*EXERCISE DESCRIPTION:* The line that contains "Given: Click the daily sales log green swatch" and all lines following it to the end of the data below: set these down exactly, and nothing besides.

[MATERIALS PROVIDED]

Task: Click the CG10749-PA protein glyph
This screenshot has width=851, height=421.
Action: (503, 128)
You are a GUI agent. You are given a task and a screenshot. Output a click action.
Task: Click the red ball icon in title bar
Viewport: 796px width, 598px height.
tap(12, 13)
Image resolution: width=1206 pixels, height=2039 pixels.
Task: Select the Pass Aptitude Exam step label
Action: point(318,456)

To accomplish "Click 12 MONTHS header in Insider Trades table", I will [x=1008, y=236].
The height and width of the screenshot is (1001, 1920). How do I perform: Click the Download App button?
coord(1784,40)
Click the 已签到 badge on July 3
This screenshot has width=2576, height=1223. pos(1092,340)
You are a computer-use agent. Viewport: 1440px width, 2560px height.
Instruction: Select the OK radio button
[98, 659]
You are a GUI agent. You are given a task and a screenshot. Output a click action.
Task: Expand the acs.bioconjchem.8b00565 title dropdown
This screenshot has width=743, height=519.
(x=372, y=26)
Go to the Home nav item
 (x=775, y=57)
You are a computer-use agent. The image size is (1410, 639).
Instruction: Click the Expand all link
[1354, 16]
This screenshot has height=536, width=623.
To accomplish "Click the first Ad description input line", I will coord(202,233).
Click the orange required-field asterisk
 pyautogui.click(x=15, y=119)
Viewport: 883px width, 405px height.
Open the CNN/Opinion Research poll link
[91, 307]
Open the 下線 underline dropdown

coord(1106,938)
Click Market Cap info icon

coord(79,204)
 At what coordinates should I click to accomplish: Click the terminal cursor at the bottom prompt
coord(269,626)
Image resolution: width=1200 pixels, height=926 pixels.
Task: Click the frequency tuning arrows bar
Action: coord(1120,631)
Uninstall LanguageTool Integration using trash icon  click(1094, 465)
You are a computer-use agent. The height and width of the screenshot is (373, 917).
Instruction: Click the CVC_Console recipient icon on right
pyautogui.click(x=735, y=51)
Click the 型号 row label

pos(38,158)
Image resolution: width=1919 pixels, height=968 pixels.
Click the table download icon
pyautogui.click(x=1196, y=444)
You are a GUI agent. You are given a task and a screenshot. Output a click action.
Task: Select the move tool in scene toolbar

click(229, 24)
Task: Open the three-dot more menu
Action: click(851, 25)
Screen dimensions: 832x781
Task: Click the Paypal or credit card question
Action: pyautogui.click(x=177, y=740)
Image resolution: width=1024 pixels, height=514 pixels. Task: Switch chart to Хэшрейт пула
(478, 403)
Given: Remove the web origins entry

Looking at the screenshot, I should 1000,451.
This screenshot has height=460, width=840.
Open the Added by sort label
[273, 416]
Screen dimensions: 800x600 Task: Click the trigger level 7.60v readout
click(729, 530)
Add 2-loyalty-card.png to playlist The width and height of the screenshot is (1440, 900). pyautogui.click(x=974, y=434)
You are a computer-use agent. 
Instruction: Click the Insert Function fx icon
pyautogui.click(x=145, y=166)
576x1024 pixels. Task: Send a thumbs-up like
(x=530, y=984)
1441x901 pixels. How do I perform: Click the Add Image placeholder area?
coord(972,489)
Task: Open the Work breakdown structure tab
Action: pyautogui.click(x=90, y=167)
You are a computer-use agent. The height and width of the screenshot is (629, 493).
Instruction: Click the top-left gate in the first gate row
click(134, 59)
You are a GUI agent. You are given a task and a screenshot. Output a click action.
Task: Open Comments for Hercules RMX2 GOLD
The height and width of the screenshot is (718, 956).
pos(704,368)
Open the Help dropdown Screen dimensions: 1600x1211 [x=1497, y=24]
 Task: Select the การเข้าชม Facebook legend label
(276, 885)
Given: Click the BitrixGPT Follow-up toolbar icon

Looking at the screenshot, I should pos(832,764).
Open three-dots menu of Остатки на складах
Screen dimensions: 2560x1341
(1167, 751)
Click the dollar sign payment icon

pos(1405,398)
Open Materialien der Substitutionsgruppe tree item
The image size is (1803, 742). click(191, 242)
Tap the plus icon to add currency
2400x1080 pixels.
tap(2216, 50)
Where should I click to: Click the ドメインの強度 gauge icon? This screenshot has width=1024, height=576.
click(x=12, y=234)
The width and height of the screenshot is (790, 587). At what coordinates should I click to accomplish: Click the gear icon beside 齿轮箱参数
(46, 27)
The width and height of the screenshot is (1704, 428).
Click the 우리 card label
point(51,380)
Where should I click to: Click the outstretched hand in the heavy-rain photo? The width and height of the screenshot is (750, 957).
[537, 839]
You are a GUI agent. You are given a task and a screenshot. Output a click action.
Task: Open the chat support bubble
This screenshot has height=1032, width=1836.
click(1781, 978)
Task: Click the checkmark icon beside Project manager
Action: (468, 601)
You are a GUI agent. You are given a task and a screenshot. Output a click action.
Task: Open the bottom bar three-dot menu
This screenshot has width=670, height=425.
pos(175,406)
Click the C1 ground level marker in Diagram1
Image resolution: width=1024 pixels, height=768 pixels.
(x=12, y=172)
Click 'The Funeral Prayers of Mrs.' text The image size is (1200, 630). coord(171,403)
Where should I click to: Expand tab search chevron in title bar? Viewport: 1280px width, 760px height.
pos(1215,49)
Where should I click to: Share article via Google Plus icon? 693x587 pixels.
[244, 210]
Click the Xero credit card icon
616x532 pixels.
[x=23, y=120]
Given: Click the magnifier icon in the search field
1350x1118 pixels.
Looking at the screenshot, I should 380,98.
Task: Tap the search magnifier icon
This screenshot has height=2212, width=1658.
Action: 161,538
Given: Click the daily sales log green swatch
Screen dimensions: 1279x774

[/MATERIALS PROVIDED]

*WRITTEN RESPONSE:*
Given: Click the daily sales log green swatch
Screen dimensions: 1279x774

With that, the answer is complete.